US 11,841,863 B1
Generating relaxed synthetic data using adaptive projection
Sergul Aydore, Brooklyn, NY (US); William Brown, Verona, WI (US); Michael Kearns, Philadelphia, PA (US); Krishnaram Kenthapadi, Sunnyvale, CA (US); Luca Melis, New York, NY (US); Aaron Roth, Philadelphia, PA (US); and Amaresh Ankit Siva, Davidson, NC (US)
Assigned to Amazon Technologies, Inc., Seattle, WA (US)
Filed by Amazon Technologies, Inc., Seattle, WA (US)
Filed on Sep. 27, 2022, as Appl. No. 17/954,260.
Application 17/954,260 is a continuation of application No. 17/360,981, filed on Jun. 28, 2021, granted, now 11,487,765.
Claims priority of provisional application 63/148,091, filed on Feb. 10, 2021.
This patent is subject to a terminal disclaimer.
Int. Cl.
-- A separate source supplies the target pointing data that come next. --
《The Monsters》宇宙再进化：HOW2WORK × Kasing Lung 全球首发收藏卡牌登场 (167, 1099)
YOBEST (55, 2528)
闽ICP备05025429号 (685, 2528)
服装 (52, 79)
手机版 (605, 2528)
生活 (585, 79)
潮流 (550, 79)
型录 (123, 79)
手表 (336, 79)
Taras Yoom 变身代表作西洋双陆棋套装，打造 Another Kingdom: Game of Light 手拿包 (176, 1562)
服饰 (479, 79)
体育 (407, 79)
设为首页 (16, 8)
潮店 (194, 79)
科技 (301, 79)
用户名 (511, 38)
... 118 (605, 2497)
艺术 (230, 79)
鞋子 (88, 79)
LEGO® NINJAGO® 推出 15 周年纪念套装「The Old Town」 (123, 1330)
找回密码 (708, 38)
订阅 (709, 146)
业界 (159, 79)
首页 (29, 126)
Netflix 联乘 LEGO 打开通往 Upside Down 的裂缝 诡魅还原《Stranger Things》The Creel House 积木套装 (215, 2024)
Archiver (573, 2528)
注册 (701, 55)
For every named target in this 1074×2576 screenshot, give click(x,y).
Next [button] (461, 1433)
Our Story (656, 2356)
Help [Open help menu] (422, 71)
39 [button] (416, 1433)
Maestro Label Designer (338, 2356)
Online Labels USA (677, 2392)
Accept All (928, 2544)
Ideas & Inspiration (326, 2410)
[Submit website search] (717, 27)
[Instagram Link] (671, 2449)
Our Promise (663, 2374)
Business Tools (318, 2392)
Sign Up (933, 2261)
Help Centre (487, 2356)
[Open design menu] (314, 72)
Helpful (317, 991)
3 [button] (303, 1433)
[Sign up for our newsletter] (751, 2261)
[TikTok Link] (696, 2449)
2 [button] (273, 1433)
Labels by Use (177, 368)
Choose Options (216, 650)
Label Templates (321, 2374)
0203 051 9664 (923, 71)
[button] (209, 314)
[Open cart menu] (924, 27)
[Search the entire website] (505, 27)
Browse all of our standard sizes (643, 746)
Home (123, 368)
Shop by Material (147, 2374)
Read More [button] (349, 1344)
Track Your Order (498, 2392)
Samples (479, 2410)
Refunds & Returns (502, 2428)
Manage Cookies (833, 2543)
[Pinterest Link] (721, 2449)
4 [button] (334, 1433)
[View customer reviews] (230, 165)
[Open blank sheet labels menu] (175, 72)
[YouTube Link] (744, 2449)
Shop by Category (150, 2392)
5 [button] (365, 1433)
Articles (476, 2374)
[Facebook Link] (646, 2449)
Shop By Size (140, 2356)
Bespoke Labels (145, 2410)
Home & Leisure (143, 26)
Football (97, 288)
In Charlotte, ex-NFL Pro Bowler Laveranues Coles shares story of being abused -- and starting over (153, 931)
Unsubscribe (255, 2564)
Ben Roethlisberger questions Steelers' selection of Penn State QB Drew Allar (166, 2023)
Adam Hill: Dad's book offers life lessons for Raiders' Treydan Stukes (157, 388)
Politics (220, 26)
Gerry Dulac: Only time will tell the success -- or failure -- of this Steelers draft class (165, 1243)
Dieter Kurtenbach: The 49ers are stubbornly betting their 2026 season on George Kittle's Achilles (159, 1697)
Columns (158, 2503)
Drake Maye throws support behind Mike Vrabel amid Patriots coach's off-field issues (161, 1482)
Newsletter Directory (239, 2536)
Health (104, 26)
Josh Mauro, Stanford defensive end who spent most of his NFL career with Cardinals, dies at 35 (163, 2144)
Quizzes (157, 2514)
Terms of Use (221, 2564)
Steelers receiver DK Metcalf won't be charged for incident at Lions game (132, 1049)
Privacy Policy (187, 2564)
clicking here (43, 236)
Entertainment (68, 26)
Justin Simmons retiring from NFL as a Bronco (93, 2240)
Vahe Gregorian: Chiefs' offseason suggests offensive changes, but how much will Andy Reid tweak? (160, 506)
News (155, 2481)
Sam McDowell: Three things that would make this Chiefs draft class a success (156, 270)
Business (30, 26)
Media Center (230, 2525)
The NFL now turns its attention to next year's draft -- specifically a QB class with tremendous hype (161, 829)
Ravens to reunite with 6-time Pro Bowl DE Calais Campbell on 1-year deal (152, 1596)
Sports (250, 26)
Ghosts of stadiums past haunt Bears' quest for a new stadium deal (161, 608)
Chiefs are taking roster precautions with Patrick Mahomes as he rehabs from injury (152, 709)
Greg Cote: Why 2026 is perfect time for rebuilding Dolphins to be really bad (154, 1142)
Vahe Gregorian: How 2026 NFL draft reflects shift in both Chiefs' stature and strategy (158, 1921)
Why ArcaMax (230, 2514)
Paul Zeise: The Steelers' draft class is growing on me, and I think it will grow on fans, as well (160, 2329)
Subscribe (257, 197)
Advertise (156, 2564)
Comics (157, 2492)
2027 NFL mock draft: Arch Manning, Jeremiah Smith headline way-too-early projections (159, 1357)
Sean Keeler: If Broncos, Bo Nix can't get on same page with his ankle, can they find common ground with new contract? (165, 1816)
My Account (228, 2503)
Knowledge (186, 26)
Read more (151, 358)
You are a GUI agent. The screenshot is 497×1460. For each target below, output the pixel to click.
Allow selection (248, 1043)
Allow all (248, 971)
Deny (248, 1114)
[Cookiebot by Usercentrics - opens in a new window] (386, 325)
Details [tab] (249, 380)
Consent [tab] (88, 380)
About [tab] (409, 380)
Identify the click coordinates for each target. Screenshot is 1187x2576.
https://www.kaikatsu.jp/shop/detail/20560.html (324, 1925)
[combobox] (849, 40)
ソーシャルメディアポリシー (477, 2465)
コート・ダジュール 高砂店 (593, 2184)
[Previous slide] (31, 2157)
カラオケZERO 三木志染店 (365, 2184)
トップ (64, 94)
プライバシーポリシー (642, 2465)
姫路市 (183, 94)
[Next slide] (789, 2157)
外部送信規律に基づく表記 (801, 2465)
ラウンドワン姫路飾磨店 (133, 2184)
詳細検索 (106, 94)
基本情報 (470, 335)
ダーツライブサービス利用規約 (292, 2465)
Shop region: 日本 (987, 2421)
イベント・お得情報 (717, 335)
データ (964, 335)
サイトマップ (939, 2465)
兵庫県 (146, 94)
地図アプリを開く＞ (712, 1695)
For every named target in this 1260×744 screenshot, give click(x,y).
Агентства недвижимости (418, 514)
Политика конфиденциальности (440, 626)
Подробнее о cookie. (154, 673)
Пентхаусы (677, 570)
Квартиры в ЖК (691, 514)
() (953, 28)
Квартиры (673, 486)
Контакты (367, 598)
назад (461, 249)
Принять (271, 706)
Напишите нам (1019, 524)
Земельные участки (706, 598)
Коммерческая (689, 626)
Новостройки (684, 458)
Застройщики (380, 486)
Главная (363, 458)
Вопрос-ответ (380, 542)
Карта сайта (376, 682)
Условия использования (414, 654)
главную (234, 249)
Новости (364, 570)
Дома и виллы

G06F 16/00 (2019.01); G06F 16/2455 (2019.01); G06F 16/2458 (2019.01)
CPC G06F 16/24568 (2019.01) [G06F 16/2462 (2019.01)] 21 Claims
OG exemplary drawing
 
1. A method comprising:
receiving, by a first computer system from a user associated with a private dataset,
an identifier of at least one of the private dataset or a location where the private dataset is stored; and
a privacy budget,
wherein the private dataset comprises sensitive data intended for use in at least one application or function executed by one of the first computer system or a second computer system;
initializing a first synthetic dataset by the first computer system;
in a first iteration,
calculating a first set of errors by the first computer system, wherein each of the first set of errors is calculated for each of a plurality of queries based at least in part on the private dataset and the first synthetic dataset, wherein each of the first set of errors is an absolute value of a difference between an answer to one of the plurality of queries determined using the private dataset and an answer to a differentiable query corresponding to the one of the plurality of queries determined using the first synthetic dataset;
perturbing each of the first set of errors by the first computer system;
selecting a first set of queries by the first computer system, wherein each of the first set of queries is selected based at least in part on the perturbed first set of errors;
calculating answers to each of the first set of queries using the private dataset by the first computer system;
perturbing the answers to each of the first set of queries by the first computer system; and
adding each of the first set of queries to a set of selected queries by the first computer system; and
following at least the first iteration;
identifying differentiable queries corresponding to the set of selected queries by the first computer system, wherein each of the differentiable queries is differentiable over a domain including at least the first synthetic dataset;
determining answers to each of the differentiable queries corresponding to the set of selected queries using the first synthetic dataset by the first computer system;
determining a second synthetic dataset based at least in part on the answers to each of the differentiable queries corresponding to the set of selected queries and answers to each of the set of selected queries determined using the first synthetic dataset by the first computer system; and
executing the at least one application or function on at least the second synthetic dataset by the one of the first computer system or the second computer system.